Location:E Castle St,Bridgnorth,United Kingdom

7 comments:

  1. couldn't you have gotten a picture of one of dawn's favorite sheep too? no black-faced sheet today?

    were you tempted to just sneakily get on a train and tell all of us that you walked it? we would never know . . . .

    ReplyDelete
    Replies
    1. oops. i should sign my posts. that was me, julie. the no caps writer! hahahaha oh and by the way, you should know that Barbara Grant is lurking and not posting. *waves* hi barbara! we chatted about you guys while in the midst of market of choice yesterday. i don't know about Barbara and Gordon, but i drove my car there. I did not walk!!! ;-] JULIE

      Delete
    2. Wow, just catching up on a bunch I missed. I can't believe the string of weather. I was sorry to hear about your (fortunately temporary) loss of documents. People really are pretty good.

      It is really easy to leave stuff behind when you are hiking. I have put my gloves down to sit on when eating my lunch in the wilderness at Aylen lake, only to notice a couple hours later that my hands were cold. My dad left his pack after morning tea two days in a row and only noticed at lunch ... lot's of under breath cursing while trying to find a pack in the forest.

      Have fun out there! I can't wait to show Ben the train pictures tomorrow at breakfast.

      Delete
  2. Alright, here goes a public Mea Culpa: I FINALLY caught up with your wonderful blog. I laughed at the good parts (Dawn in the poo), empathized with the wrong turns and left items, high-fived when the weather gods smiled on you, cooed and billed appropriately at the cute animals, cringed when I saw the obvious trolling for comments directed at me, and overall totally and vicariously enjoyed where you've been. I could try to excuse myself (life, travel, work, etc), but I can hear Al say: "All you've got to do is sit it your cushy chair and read about our exploits...WE'VE got to walk the goddamn track, carrying our shit, and you can't even do your part!" Well, I'm a humble man...resolved to do my part in the future, sitting in my chair, maybe sipping tea, or something like an Otter, and reliving your day. I must admit, reading it all in one, maybe two, sittings, felt like studying for my GREs: "So, what was the name of the cat that sat on Al's lap?" " Who wrote "Onward Christian Soldiers?" "How deep was the muck that Dawn fell into?". Etc.
    As penance for being a lousy responder, I will try to provide some geological commentary to accompany you. Like...why do the colors of mud change with the county? (I'm working on it) What rocks were the church stones quarried from? Inquiring minds want to know, and I'll try to provide some useless dreck for the end of your day.
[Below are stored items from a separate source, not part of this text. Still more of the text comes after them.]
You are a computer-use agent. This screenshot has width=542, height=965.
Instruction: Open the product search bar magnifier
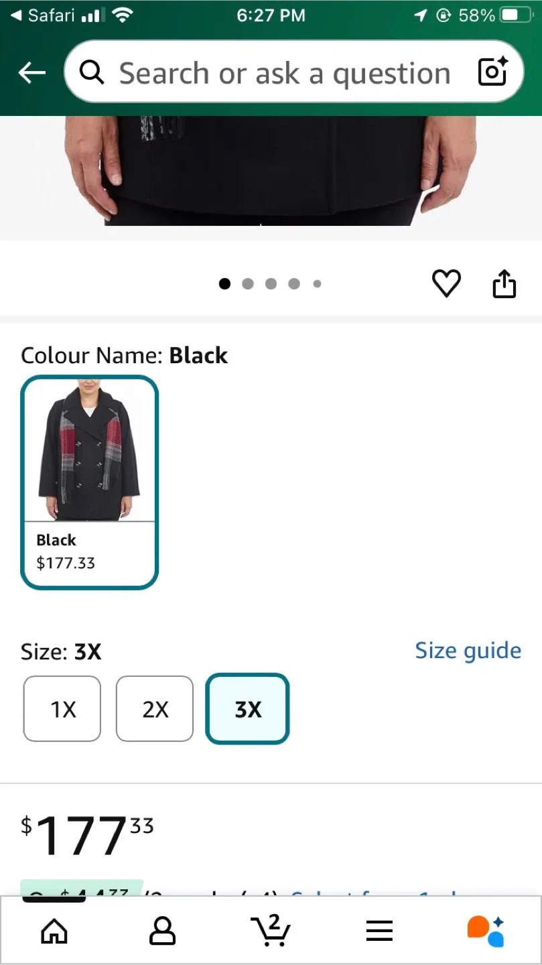[x=91, y=72]
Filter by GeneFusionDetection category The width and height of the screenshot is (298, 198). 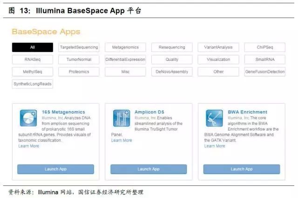click(264, 72)
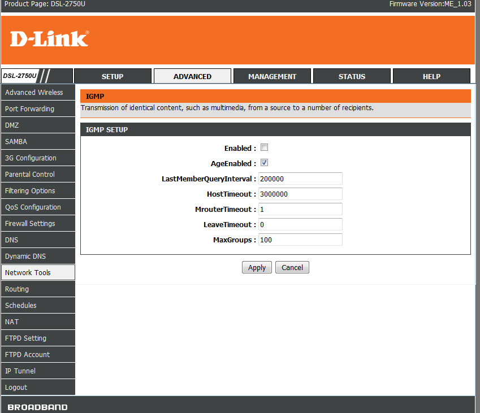
Task: Click the LastMemberQueryInterval field
Action: [x=300, y=179]
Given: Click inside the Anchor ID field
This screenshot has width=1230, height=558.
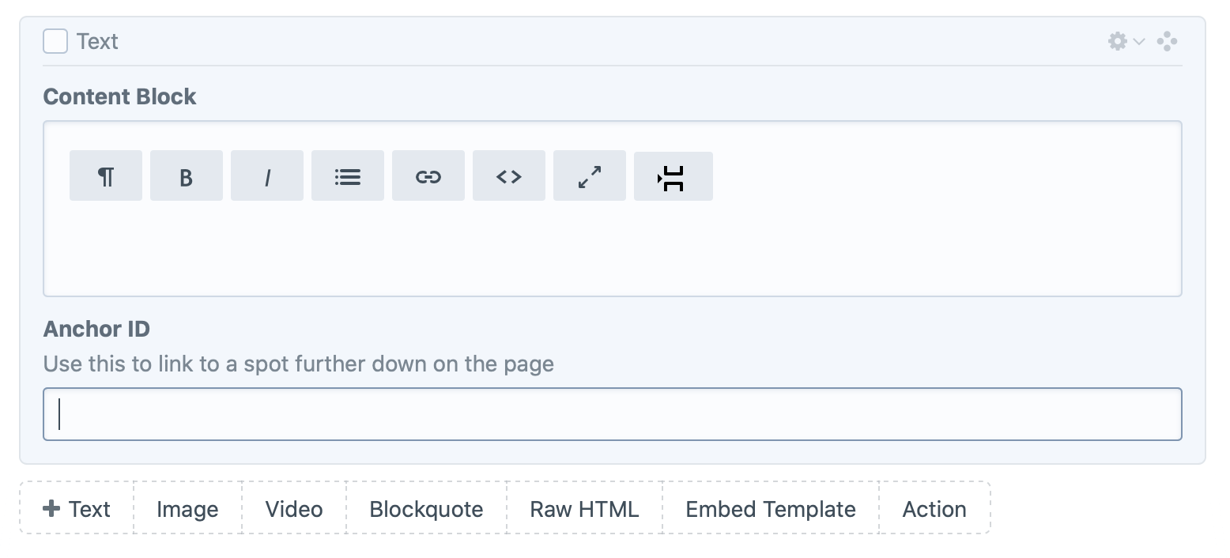Looking at the screenshot, I should coord(613,413).
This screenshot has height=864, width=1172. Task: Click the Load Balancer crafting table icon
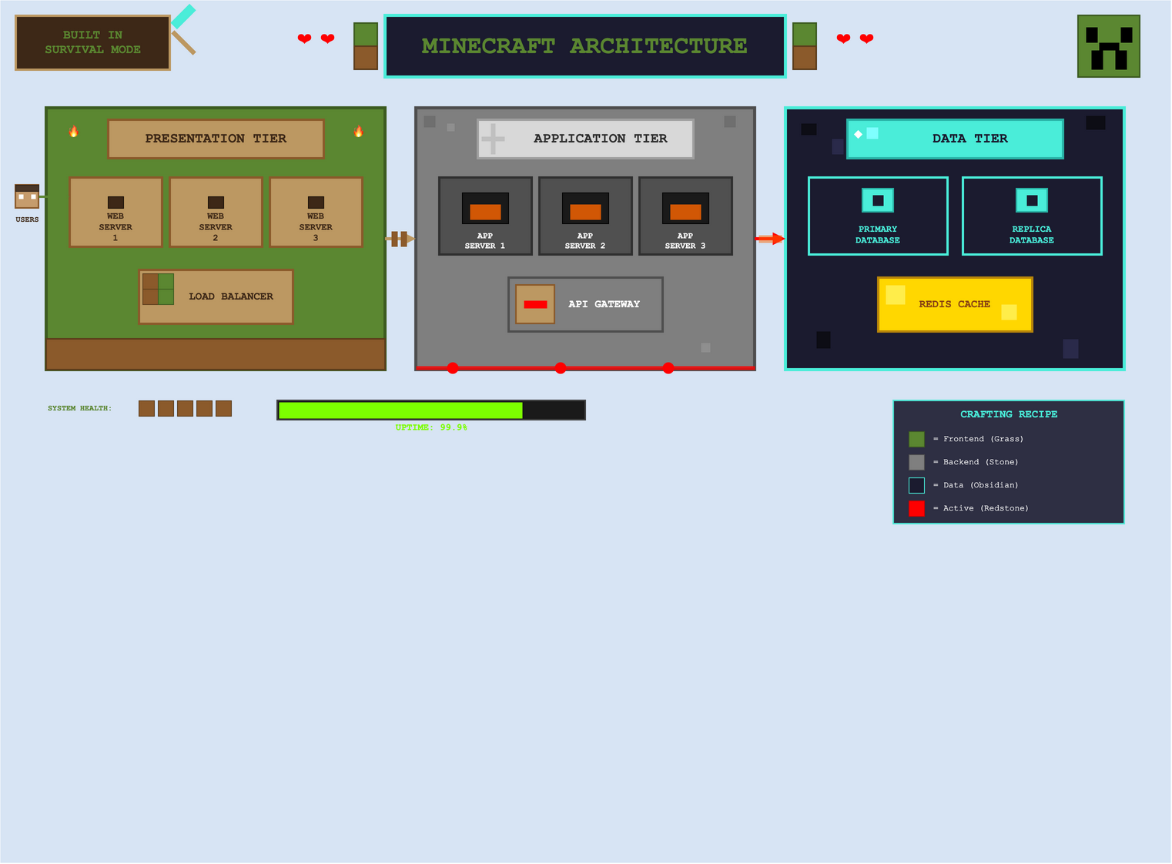[158, 290]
Until then, know that I remain your once and future friend and admirer...Gordon

    ReplyDelete
  3. Everyone knows steamies are better than diesels!

    ReplyDelete
  4. If you ever decide to do a long distance walk again, please will you let us know so we can take a holiday at the same time - the weather gods are definitely on your side and the forecast is for hot, record-breaking weather for the next week or so - you lucky, lucky things!

    When we did our End-to-End in July (supposedly our summer) it rained every single day!